On June 24, 2022, the German Federal Ministry of Finance (BMF) published the long-awaited circular on the VAT exemption for the management of venture capital funds.  

The VAT exemption was introduced by the legislator with the “Act to strengthen Germany as a fund location” as of July 2021 (FoStoG) (see YPOG Briefing: VAT exemption for the management of "venture capital funds": fulfillment of a wish for selected funds or aid contrary to EU law?). Until the FoStoG, the wording of the VAT exemption only covered the management of undertakings for collective investment in transferable securities (UCITS) and similar alternative investment funds (AIF), which, according to the – unconvincing and also inconsistently applied – opinion of the tax authorities, particularly excluded PE and VC funds in the form of closed-end special AIFs. 

The FoStoG lacks a definition of the term "venture capital fund". As a result, there has been considerable legal uncertainty for PE and VC funds as to whether the fees payable for fund management are VAT exempt.  

With the circular now published, the BMF has for the first time taken a binding position on the interpretation of the term "venture capital fund" and clears up several ambiguities that were raised by a draft circular of March 2022, but continues to lack clarification on the (core) question that VC funds managed by so-called “sub-threshold” managers are also subject to the VAT exemption, despite explicit announcements made in the course of the public consultation process:  

  • It is now clear that, from the perspective of the tax authorities, EuVECA funds that invest primarily in companies that are not older than 12 years can regularly benefit from the VAT exemption without further restrictions.  
  • In addition, the circular clarifies that the tax administration intends to limit the VAT exemption to managers of VC funds investing in startups, while other PE strategies should not be considered as "management of a venture capital fund". 
  • However, it is unclear whether the tax authorities – contrary to the announcements made during the public consultation process – assume that AIFs managed by so-called "small" fund managers with registration according to Section 2 (4) of the German Capital Investment Code (KAGB) and not qualifying as EuVECA funds can benefit from the exemption.  

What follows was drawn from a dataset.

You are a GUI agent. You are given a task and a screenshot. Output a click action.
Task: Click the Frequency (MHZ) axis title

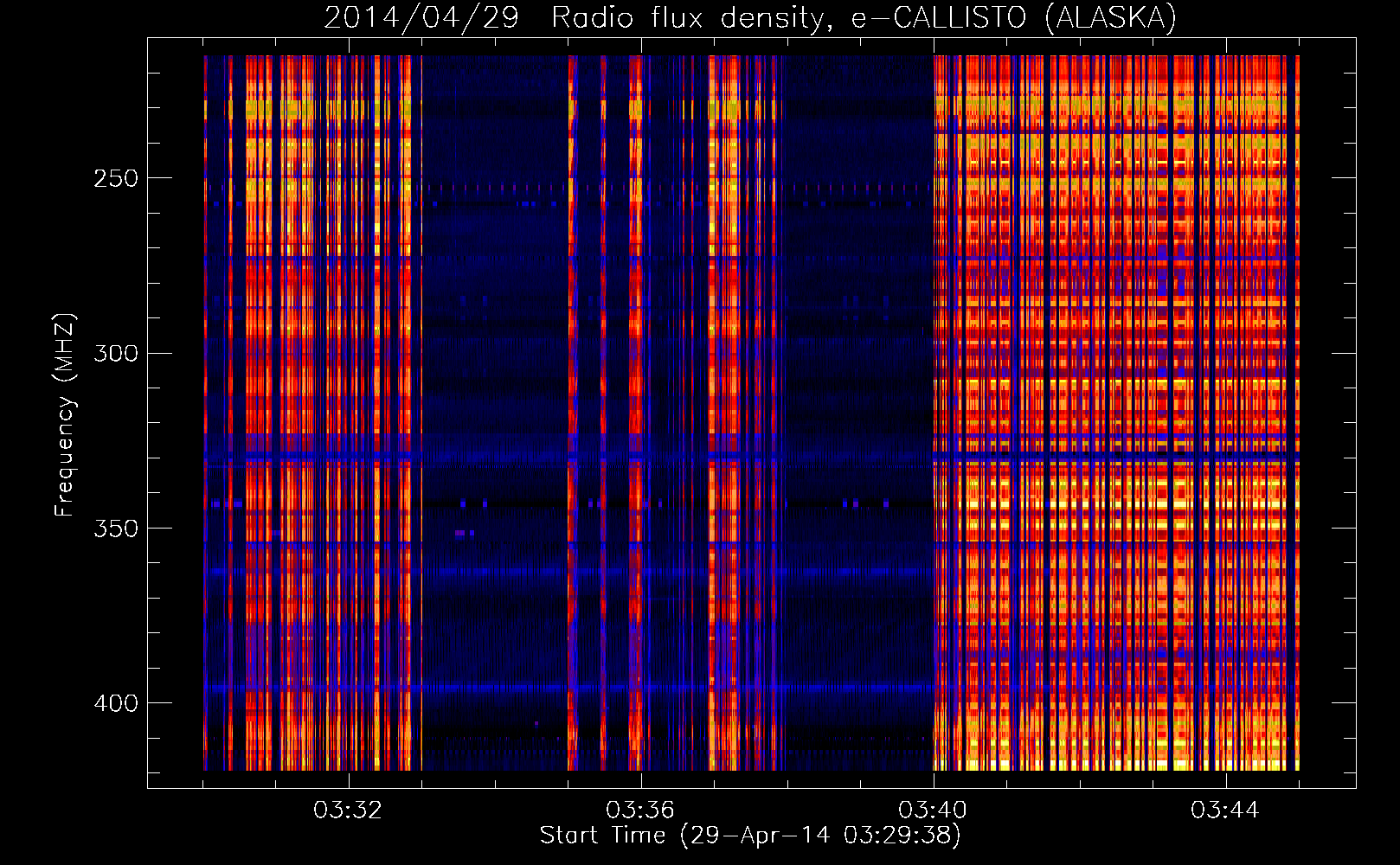point(65,414)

The tax authorities will apply the circular to service supplies after June 30, 2021, but will not object if management fees are treated as subject to VAT until June 30, 2022, and the fund manager claims input tax deduction on input services. Below we summarize the key aspects of the circular. 

Regulatory Classification of the Fund as a Prerequisite for VAT Exemption 

According to the BMF, the first prerequisite for the VAT exemption is that the fund either qualifies as a EuVECA fund or is "at least" subject to the same competitive conditions as UCITS and subject to special state regulation.  

Unfortunately, this wording is only clear for EuVECA funds.  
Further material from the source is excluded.